哌拉西林/他唑巴坦钠致骨髓抑制25例回顾分析

Retrospective Analysis of 25 Cases of Myelosuppression Induced by Piperacillin/Tazobactam

目的:探讨哌拉西林/他唑巴坦钠(TZP)致骨髓抑制的临床特征,为提高用药安全提供参考。方法:收集2014~2019年我院TZP致骨髓抑制的25例患者进行回顾性分析,对患者的性别、年龄、感染类型、TZP使用情况、骨髓抑制临床表现、外周血象指标变化等进行统计分析,并根据同期医院TZP使用病例数计算ADR发生率。结果:6年内我院TZP致骨髓抑制发生率为0.93%,ADR病例以年轻和老年男性为主。TZP致骨髓抑制的平均累积剂量为(206.01±107.82)g,累积剂量集中在100~300 g(15例);出现骨髓抑制的平均时间为(15.56±6.37)d,时间分布以8~28 d为主。TZP治疗后外周血WBC、N和Plt值在停药前均明显低于给药前,停药1~7 d内有明显回升(P<0.05);而停药前Hb水平下降不明显(P>0.05),但在停药7 d后才有明显回升(P<0.05)。25例骨髓抑制的严重程度分级:Ⅰ级2例,Ⅱ级6例,Ⅲ级12例,Ⅳ级5例;Ⅲ级发生率最高为0.45%,而Ⅳ级发生率也有0.19%。细胞减少表现以单系WBC减少和二系细胞(WBC+Plt或Hb)减少为主,三系同时减少较罕见,发生率为0.07%。结论:TZP致骨髓抑制是可逆的,但后果可能很严重,应引起临床的重视。TZP治疗时间超过7 d,累积剂量超过100 g时骨髓抑制的风险明显增加。

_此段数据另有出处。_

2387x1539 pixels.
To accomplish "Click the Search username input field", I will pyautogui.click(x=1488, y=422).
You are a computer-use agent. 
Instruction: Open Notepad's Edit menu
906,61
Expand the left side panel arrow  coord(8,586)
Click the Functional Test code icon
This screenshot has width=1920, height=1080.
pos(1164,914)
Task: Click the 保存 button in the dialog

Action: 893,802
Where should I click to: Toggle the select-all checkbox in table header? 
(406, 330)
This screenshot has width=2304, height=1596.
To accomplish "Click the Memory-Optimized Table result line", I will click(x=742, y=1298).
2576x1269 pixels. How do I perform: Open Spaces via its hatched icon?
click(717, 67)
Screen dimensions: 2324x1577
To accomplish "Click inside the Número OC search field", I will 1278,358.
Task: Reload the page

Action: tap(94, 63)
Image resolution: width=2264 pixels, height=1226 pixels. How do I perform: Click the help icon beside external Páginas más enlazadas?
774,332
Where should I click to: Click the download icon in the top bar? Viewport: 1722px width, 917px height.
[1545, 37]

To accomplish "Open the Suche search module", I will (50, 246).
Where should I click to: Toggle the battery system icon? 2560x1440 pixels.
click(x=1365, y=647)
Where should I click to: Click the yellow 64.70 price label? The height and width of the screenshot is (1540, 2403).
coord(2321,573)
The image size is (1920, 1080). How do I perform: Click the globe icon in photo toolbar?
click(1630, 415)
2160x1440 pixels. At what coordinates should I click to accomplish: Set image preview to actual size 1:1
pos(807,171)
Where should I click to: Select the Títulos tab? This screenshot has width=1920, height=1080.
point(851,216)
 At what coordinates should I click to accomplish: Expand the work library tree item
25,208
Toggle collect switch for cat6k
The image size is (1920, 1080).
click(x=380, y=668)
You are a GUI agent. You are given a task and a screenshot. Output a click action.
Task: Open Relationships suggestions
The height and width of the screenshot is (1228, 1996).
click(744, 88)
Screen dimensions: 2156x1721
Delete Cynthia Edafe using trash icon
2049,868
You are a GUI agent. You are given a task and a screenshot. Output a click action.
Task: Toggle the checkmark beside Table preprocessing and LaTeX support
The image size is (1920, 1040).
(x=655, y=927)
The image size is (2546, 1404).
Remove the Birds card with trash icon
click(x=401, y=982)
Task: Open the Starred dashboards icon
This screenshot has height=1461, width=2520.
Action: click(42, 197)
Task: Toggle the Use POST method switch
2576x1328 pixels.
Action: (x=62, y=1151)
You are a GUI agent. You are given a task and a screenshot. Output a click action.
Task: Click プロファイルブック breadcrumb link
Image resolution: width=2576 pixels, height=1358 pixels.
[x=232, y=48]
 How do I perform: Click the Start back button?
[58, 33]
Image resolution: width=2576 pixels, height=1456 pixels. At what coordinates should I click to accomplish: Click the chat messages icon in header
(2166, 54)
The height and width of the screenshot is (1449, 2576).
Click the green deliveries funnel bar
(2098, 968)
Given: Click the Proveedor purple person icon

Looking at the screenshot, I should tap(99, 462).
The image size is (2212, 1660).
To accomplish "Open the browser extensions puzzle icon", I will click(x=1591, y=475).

Objective:To explore the clinical characteristics of piperacillin/tazobactam(TZP) induced myelosuppression, and to provide a reference for improving medication safety. Methods: A total of 25 patients with myelosuppression induced by TZP in our hospital from January 2014 to December 2019 were collected for retrospective analysis. The gender, age, infection type, TZP medication, marrow suppression clinical manifestations, and peripheral blood indicators were statistically analyzed, and the incidence of adverse drug reaction(ADR) was calculated according to the number of TZP cases in the hospital during the same period. Results:The incidence of myelosuppression induced by TZP in our hospital was only 0.93% in 6 years, mainly young and old men. The average cumulative dose of marrow suppression induced by TZP was(206.01±107.82) g, and the cumulative dose was concentrated in the range of 100-300 g. The average time of occurrence of bone marrow suppression was(15.56±6.37) d, and the time distribution was mainly 8-28 days. After TZP treatment, peripheral blood WBC, N and Plt were significantly lower than before, the difference was statistically significant(P<0.05). However, the Hb did not decrease more significantly than before, and the difference was not statistically significant(P>0.05). Within 7 days after withdrawal, WBC, N and Plt were higher than before, and the difference was statistically significant(P<0.05). However, more than 7 days after withdrawal,Hb was significantly higher than before, the difference was statistically significant(P<0.05). In terms of severity, the incidence of grade Ⅲ myelosuppression was highest at 0.45%, while the incidence of severe grade Ⅳ myelosuppression was still 0.19%. The performance of cells was mainly reduced by single lineage WBC and decreased by two lineage cells(WBC+Plt or Hb), while simultaneous decrease of three line cells was rare, with an incidence rate of only 0.07%. Conclusion:The myelosuppression caused by TZP is reversible, but the consequences may be very serious. This adverse reaction should cause clinical attention. TZP treatment duration over 7 days and cumulative dose over 100 g significantly increased the risk of bone marrow suppression.